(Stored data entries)
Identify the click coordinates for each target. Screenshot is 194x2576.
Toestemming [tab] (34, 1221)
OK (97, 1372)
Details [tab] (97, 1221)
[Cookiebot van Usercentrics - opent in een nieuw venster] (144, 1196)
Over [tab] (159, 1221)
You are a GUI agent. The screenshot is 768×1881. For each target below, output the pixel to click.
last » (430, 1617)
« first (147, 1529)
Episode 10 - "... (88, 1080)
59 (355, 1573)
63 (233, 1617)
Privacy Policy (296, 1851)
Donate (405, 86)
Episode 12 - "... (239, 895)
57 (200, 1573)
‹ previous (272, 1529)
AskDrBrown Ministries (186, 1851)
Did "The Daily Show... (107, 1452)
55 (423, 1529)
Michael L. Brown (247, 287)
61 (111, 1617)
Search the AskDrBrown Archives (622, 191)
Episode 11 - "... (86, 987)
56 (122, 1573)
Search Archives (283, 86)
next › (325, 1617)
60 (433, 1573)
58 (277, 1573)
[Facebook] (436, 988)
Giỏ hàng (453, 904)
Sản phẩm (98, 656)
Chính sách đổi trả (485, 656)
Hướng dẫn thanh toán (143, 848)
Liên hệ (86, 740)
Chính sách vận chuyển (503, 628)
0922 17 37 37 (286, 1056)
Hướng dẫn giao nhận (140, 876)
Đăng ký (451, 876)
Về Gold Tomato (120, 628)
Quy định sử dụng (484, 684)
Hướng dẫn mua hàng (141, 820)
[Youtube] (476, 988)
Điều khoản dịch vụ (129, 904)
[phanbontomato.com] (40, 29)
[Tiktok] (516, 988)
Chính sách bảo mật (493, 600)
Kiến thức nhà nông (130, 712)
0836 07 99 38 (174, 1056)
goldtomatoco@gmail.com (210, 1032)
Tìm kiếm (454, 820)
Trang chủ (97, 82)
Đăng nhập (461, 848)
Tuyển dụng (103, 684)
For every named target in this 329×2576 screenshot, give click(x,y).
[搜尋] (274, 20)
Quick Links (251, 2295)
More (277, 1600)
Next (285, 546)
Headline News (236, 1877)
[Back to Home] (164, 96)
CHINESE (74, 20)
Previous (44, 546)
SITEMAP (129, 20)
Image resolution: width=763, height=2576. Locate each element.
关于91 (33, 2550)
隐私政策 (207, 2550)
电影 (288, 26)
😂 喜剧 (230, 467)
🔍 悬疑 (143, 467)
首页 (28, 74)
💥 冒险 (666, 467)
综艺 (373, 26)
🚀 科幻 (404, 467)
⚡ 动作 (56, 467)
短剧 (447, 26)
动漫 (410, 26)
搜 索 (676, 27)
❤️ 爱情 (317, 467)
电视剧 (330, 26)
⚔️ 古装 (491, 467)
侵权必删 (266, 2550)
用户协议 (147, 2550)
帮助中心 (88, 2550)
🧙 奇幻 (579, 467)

§ Prompt:
Could you reproduce the lines above, from the one that holds "隐私政策 (207, 2550)" through the last, exactly as they stand?

§ Exercise output:
隐私政策 (207, 2550)
电影 (288, 26)
😂 喜剧 (230, 467)
🔍 悬疑 (143, 467)
首页 (28, 74)
💥 冒险 (666, 467)
综艺 (373, 26)
🚀 科幻 (404, 467)
⚡ 动作 (56, 467)
短剧 (447, 26)
动漫 (410, 26)
搜 索 (676, 27)
❤️ 爱情 (317, 467)
电视剧 (330, 26)
⚔️ 古装 (491, 467)
侵权必删 (266, 2550)
用户协议 (147, 2550)
帮助中心 (88, 2550)
🧙 奇幻 (579, 467)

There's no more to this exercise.